A hot spare disk is a disk that is assigned to a storage system but is not in use by a RAID group. It does not yet hold data but is ready for use. If a disk failure occurs within a RAID group, Data ONTAP automatically assigns hot spare disks to RAID groups to replace the failed disks.

At a minimum, you should have at least one matching or appropriate hot spare available for each kind of disk installed in your storage system. However, having two available hot spares for all disks provides the best protection against disk failure.

This measure indicates the value Yes if sufficient spare disks are available, and the value No if no spare disk are available in the storage system.

The numeric values that correspond to the above-mentioned measure values are as follows:

Measure Value Numeric Value
Yes 1
No 0

By default, Data ONTAP issues warnings to the console and logs if you have fewer than one hot spare disk that matches the attributes of each disk in your storage system.
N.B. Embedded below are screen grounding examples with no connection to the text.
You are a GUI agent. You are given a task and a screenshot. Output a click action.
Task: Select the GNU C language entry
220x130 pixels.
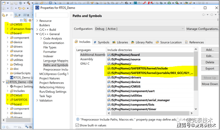click(x=85, y=64)
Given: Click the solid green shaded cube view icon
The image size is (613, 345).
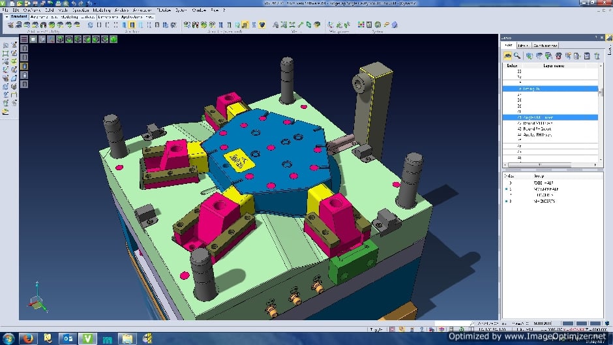Looking at the screenshot, I should tap(113, 39).
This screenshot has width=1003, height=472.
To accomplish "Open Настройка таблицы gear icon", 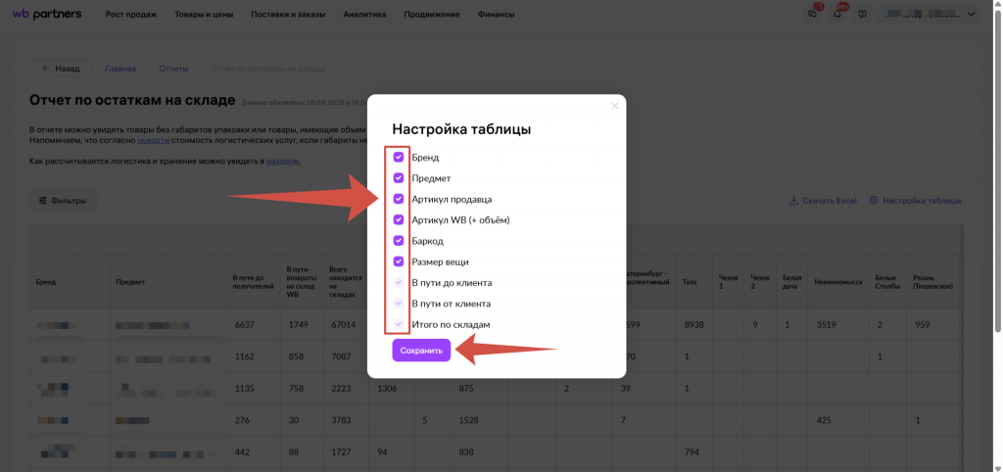I will (x=875, y=201).
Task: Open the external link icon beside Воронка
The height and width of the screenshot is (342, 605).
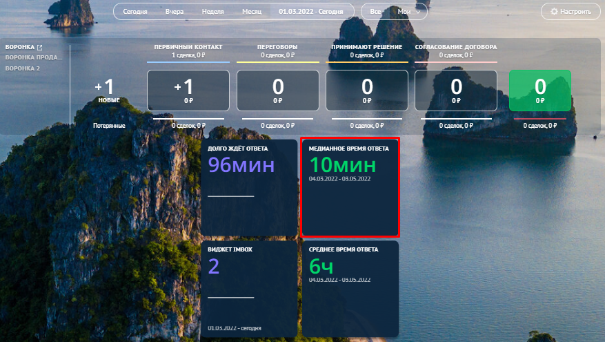Action: coord(39,48)
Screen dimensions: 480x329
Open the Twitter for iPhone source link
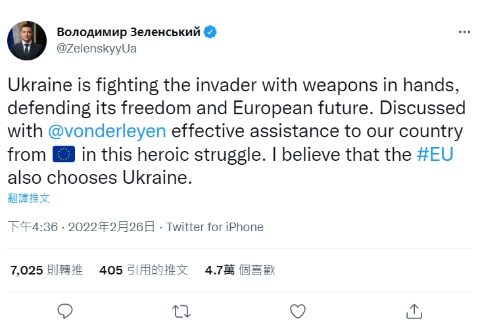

You can change the threshold value for these warning messages by using the raid.min_spare_countoption.

To make sure that you always have two hot spares for every disk (a best practice), you can set the raid.min_spare_countoption to 2.

Setting the raid.min_spare_countoption to 0 disables low spare warnings. You might want to do this if you do not have enough disks to provide hot spares (for example if your storage system does not support external disk shelves). You can disable the warnings only if the following requirements are met:

  • Your system has 16 or fewer disks.
  • You have no RAID groups that use RAID4.

Note:

By default, this measure reports the above-mentioned Measure Values while indicating whether sufficient spare disks are available in this storage system. However, in the graph of this measure, spare disk availability will be represented using the corresponding numeric equivalents i.e., 0 or 1.

Num offline/inconsistent vFiler resources

Indicates the number of offline/inconsistent storage resources available across all vFilers in this storage system.

Number

MultiStore is also known as vFiler. A Unified Storage System's storage space could be divided into vFiler units. Each vFiler unit is run by a separate administrator, and is available on a separate network interface. One vFiler cannot view the storage space owned by other vFiler units (except for the special vFiler units “vFiler zero”, which is the actual physical machine).